EDIT: also I just re-read your bcl2fastq: for mcSCRB-seq, if you have --minimum-trimmed-read-length 14
that means some of your barcode reads may miss 2 bases of the UMI! can you set that to 16 and try?
Thanks aging, I will rerun the analysis for the files that didn't work and update you. Best, HM
Hi Christoph, I did what you suggested and I do get dgecounts.rds files for most of my libraries. I have two pools of 6 samples each, and for them, I am getting the following message: 'TERM_RUNLIMIT: job killed after reaching LSF run time limit.' What would you suggest for me to do?
Thanks again for your help, HM
Hey,
We are getting closer to the cause here, seems like zUMIs is not breaking but getting killed from your load management system.
I am not familiar with the exact job scheduling you are using on your cluster, but a quick google tells me that you probably need to increase a higher Job time when submitting your job (bsub -W
): https://www.ibm.com/support/knowledgecenter/en/SSETD4_9.1.3/lsf_command_ref/bsub.__w.1.html
The runtime for zUMIs depends linearly on the number of reads in the data, so I would recommend to scale that!
Last suggestion a bit unrelated: It seems to me like you are using bcl2fastq to demultiplex (sub-)libraries pooled by an Illumina index and run zUMIs for each of them. You can also get fastq files without that and use the index read as an additional barcode read in zUMIs. That way you only need to run zUMIs once, it should be much faster! Let me know if you want more details on this.
Best, Christoph
Hey, You are correct, I do have a high number of reads for my samples.

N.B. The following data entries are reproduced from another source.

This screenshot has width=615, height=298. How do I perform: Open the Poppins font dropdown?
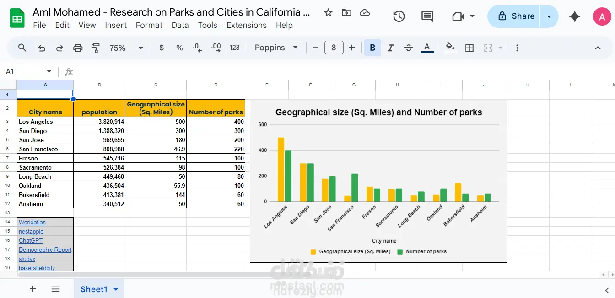tap(276, 48)
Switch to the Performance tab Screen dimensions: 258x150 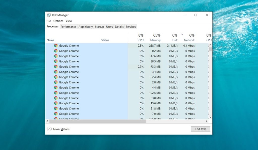[x=68, y=26]
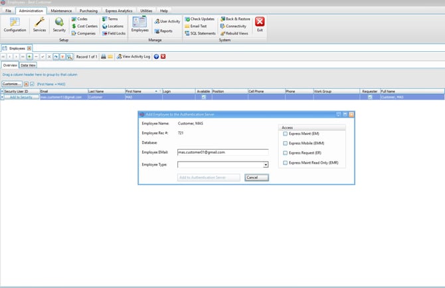Click the Services wrench icon

[x=39, y=25]
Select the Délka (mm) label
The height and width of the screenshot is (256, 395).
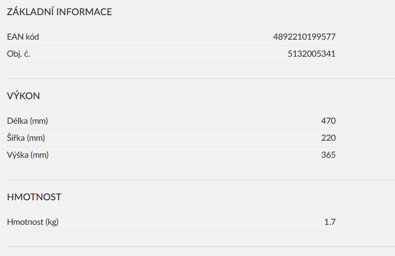(27, 121)
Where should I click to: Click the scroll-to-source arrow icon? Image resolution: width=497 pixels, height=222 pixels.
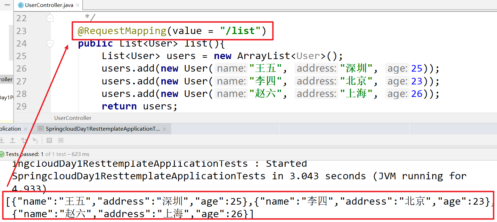point(35,140)
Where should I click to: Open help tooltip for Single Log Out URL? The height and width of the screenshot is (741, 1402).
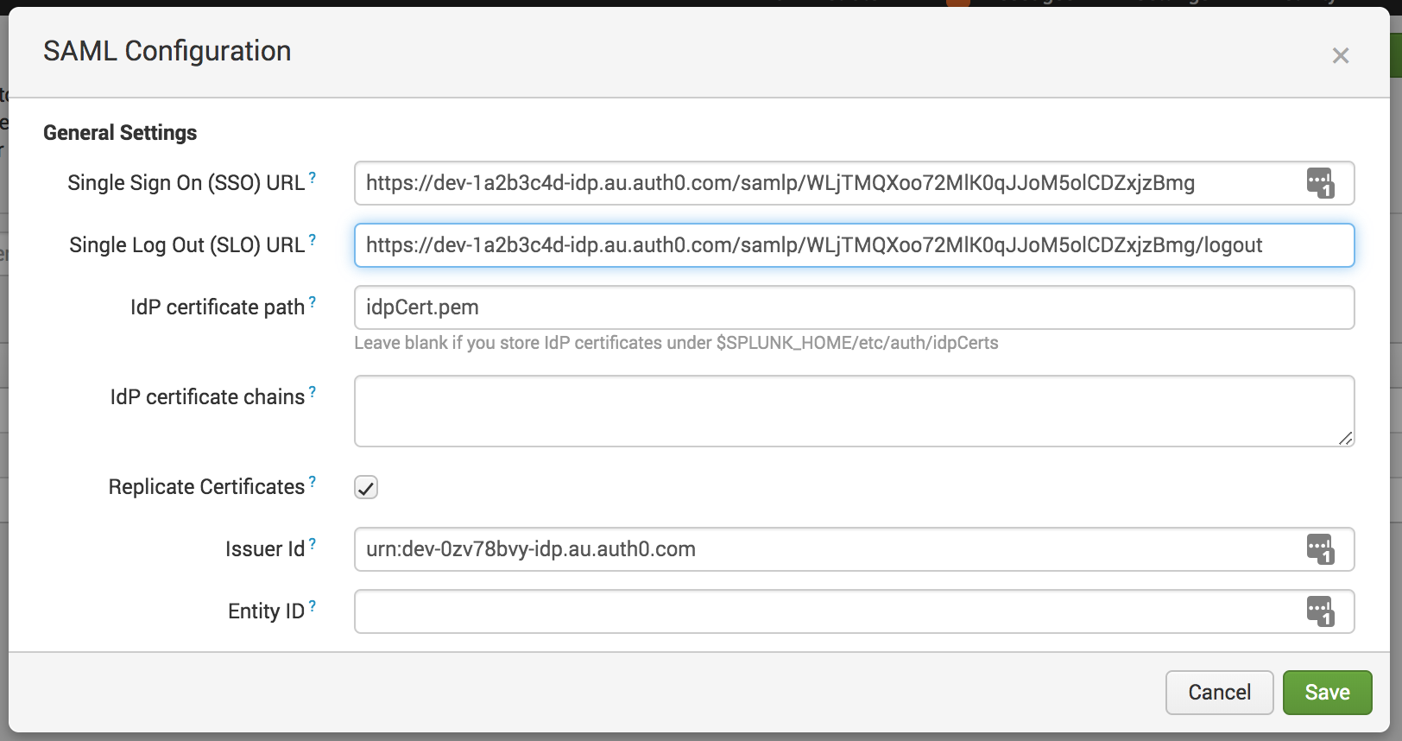click(313, 240)
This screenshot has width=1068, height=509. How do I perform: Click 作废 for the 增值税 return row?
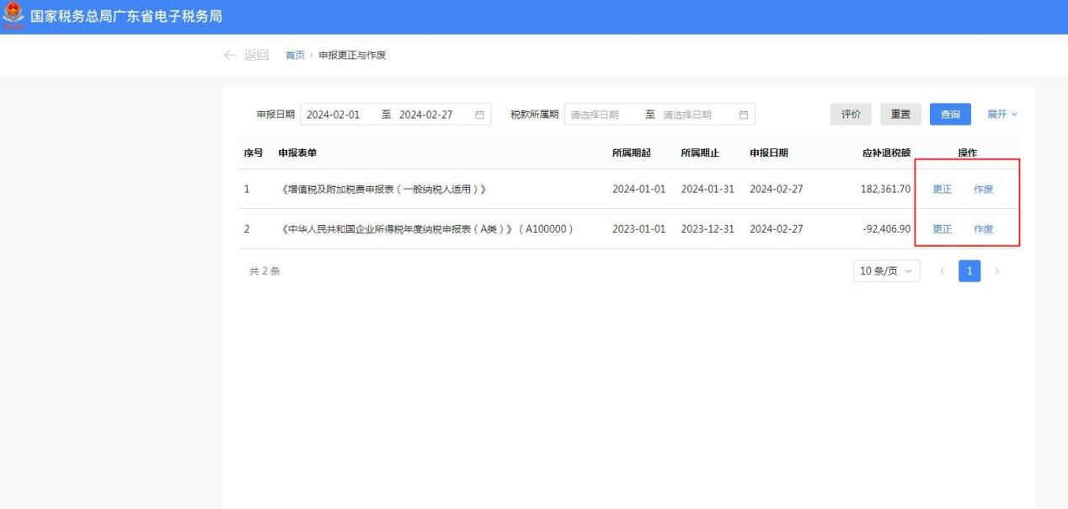click(x=983, y=189)
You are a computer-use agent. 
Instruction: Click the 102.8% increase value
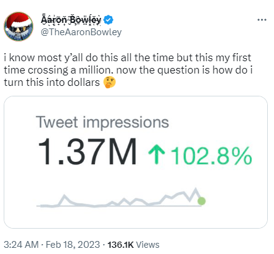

I will be happy if you can give me more details with regard to use the Illumina barcode directly into the zUMI. Sure it will be much faster, this is because zUMI has to load the genome-related files only once. Could you please share with me the relevant bcl2fastq and the zUMIs command?
Thanks, HM
Of course, I'd be happy to!
--create-fastq-for-index-reads
. --no-lane-splitting
.-T Undetermined_I1.fastq.gz
) and give the appropriate base range (-U 1-8
).Best, Christoph
Much appreciated. I will try it let you know what I will get. Best HM
Dear Christoph, I just downloaded the new zUMI to our cluster in the lab. I bulit the yaml file based on the instructions that you have in github. Unfortunalty I keep getting the following message:
'Job
Your job looked like:
Successfully completed.
Resource usage summary:
CPU time : 0.19 sec.
Max Memory : 2 MB
Average Memory : 2.00 MB
Total Requested Memory : 24000.00 MB
Delta Memory : 23998.00 MB
Max Swap : -
Max Processes : 4
Max Threads : 5
Run time : 7 sec.
Turnaround time : 0 sec.
The output (if any) follows:
tee: '/home/labs/shalev/hassanm/NGS/190109_NB501465_0443_AHJ2WYBGX9_human_zonation_zUMI181029_output' /zUMIs_runlog.txt: No such file or directory
You provided these parameters: YAML file: /home/labs/shalev/hassanm/NGS/190109_NB501465_0443_AHJ2WYBGX9_human_zonation_zUMI181029_output/yaml.yaml zUMIs directory: /home/labs/shalev/hassanm/NGS/190109_NB501465_0443_AHJ2WYBGX9_human_zonation_zUMI181029_output STAR executable STAR samtools executable samtools pigz executable pigz Rscript executable Rscript RAM limit: 2 zUMIs version 2.2.2b
mkdir: cannot create directory ‘'/home/labs/shalev/hassanm/NGS/190109_NB501465_0443_AHJ2WYBGX9_human_zonation_zUMI181029_output'\r/zUMIs_output/’: No such file or directory mkdir: cannot create directory ‘'/home/labs/shalev/hassanm/NGS/190109_NB501465_0443_AHJ2WYBGX9_human_zonation_zUMI181029_output'\r/zUMIs_output/expression’: No such file or directory mkdir: cannot create directory ‘'/home/labs/shalev/hassanm/NGS/190109_NB501465_0443_AHJ2WYBGX9_human_zonation_zUMI181029_output'\r/zUMIs_output/stats’: No such file or directory mkdir: cannot create directory ‘'/home/labs/shalev/hassanm/NGS/190109_NB501465_0443_AHJ2WYBGX9_human_zonation_zUMI181029_output'\r/zUMIs_output/.tmpMerge’: No such file or directory'
Any suggestions, please? I check the paths and they are OK. Just a small reminder, I would like to make the Illumina demultiplexing using zUMI and not bcl2fastq, and the -U flag is not useful anymore with the latest version of zUMI.
Thanks in advance, HM
Hi HM,
It looks like you have special characters like "\r" in your path. Please check the encoding of your script and yaml files.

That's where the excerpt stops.